In „Pulpit and Press“ (S. 20) legt Mrs. Eddy die weitreichende und allumfassende Anwendbarkeit der Christlichen Wissenschaft dar. Hier nennt sie die christlich-wissenschaftliche Bewegung „die größte moralische, physische, bürgerliche und religiöse Reform, die die Welt je gesehen hat.“ Der Zweck und die Tätigkeit der Christlichen Wissenschaft ist also nicht nur religiöser Art, gemäß der gewöhnlichen Auffassung dieses Wortes, sondern schließt alles in sich, was zum menschlichen Wohl und zur menschlichen Förderung gehört. Dem Anfang einer geistigen Aufklärung im menschlichen Bewußtsein folgten stets Verbesserungen in materiellen Zuständen, ein höherer Maßstab der Sittlichkeit und eine bessere Regierungsform. Dieses Streben nach dem höchsten Ideal bedeutet demnach nicht Entwicklung, sondern Umwandlung; mit anderen Worten, die Menschheit bessert sich nur in dem Maße, wie sie der Materialität entwächst und Geistigkeit antut.
Wenn ein Mitglied Der Mutter-Kirche oder einer ihrer Zweige dies zugibt, so kann es nicht umhin, stets ein liebevolles Interesse an menschlichen Angelegenheiten zu nehmen, denn es weiß ja, daß diese Angelegenheiten nicht, wie manche glauben, außerhalb der Heiltätigkeit der Christlichen Wissenschaft liegen. Weil diese Wissenschaft die ganze Wahrheit enthüllt, umfaßt sie notwendigerweise die Berichtigung jedes Irrtums; daher muß man die richtige Anwendung ihrer Lehren als das Mittel gegen die verkehrten Zustände in der heutigen Welt erkennen lernen. Die Botschaft des Heilens, welche die Christliche Wissenschaft der Menschheit bringt, beschränkt sich nicht auf deren Schmerzen und Gebrechen, sondern schließt die Berichtigung alles Falschen mit ein.
--*--
Ziel der Aufgabe 1:
Beantworte zum Textauszug über die Christliche Wissenschaft diese Fragen:
(a) Auf welcher Seite von „Pulpit and Press“ legt Mrs. Eddy die Anwendbarkeit der Christlichen Wissenschaft dar?
(b) Was folgte laut Text stets dem Anfang einer geistigen Aufklärung im menschlichen Bewußtsein?
(c) Worauf beschränkt sich die Botschaft des Heilens nicht, und was schließt sie mit ein?
Ziel der Aufgabe 2: Führe den Textauszug über die Christliche Wissenschaft nach seinem letzten Satz weiter.

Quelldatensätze
--*--
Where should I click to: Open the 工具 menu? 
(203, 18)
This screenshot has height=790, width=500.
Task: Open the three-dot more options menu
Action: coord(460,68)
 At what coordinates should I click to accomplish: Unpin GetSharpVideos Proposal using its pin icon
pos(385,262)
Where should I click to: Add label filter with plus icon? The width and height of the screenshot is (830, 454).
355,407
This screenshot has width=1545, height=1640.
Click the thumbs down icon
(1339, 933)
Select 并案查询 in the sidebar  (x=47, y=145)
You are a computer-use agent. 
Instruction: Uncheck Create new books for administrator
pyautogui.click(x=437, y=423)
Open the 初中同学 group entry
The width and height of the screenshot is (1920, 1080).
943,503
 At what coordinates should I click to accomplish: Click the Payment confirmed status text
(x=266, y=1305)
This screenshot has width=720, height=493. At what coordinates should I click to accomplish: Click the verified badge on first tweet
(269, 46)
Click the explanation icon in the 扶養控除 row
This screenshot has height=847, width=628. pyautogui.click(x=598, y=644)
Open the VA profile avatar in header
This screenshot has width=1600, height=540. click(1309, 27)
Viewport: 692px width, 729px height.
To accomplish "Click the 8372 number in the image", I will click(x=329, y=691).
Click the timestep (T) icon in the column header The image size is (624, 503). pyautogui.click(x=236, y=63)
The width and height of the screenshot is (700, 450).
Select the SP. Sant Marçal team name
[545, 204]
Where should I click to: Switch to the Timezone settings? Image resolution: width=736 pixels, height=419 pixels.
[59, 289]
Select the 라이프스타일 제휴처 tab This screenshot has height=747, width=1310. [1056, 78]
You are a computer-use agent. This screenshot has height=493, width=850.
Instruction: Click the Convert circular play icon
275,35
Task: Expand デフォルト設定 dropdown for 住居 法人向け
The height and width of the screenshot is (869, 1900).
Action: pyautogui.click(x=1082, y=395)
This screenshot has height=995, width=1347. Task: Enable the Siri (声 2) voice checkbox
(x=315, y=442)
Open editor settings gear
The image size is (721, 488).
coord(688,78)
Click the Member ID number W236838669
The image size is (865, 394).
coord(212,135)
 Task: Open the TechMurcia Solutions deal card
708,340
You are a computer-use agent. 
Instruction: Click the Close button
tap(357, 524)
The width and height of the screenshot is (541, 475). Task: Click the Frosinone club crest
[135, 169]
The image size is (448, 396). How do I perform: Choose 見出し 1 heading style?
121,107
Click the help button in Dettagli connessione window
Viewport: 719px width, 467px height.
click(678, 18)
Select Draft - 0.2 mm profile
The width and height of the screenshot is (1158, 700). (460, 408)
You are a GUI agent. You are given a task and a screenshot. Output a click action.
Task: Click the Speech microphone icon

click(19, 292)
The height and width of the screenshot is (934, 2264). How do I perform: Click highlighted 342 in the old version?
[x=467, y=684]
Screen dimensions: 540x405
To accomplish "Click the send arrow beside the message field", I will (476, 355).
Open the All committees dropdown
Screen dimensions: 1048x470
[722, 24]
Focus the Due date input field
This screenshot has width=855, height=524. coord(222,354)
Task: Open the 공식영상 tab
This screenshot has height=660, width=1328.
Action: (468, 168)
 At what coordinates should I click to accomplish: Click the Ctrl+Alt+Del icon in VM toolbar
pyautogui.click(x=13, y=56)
--*--
Ergebnis 1:
(a) Auf Seite 20.
(b) Verbesserungen in materiellen Zuständen, ein höherer Maßstab der Sittlichkeit und eine bessere Regierungsform.
(c) Sie beschränkt sich nicht auf die Schmerzen und Gebrechen der Menschheit, sondern schließt die Berichtigung alles Falschen mit ein.

Ergebnis 2:
Finanzielle, gesellschaftliche und bürgerliche Probleme, nationale und internationale Fragen, sittliche und religiöse Verbesserungen — dies alles fordert eine Erkenntnis der Wahrheit über Gott, den Menschen und ihre Beziehung zu einander. Die wahre Idee von Kraft, von Gesetz und von Regierung ist nötig — ja von allem, was sich auf den gegenseitigen Umgang der Menschen bezieht; und diese wahre Idee vom Menschen und von dem, was auf ihn Bezug hat, maß erst erworben werden, ehe Harmonie und Erfolg in irgendeiner menschlichen Beziehung oder Tätigkeit in der rechten Weise verwirklicht werden kann. Die Tatsache, daß diese demonstrierbare Erkenntnis der Wahrheit durch die Christliche Wissenschaft erworben werden muß und daß alle wahren Christlichen Wissenschafter sie in gewissem Grade besitzen, sollte unser gegenwärtiges Verhalten zu den sogenannten weltlichen Angelegenheiten in klarem Lichte erscheinen lassen.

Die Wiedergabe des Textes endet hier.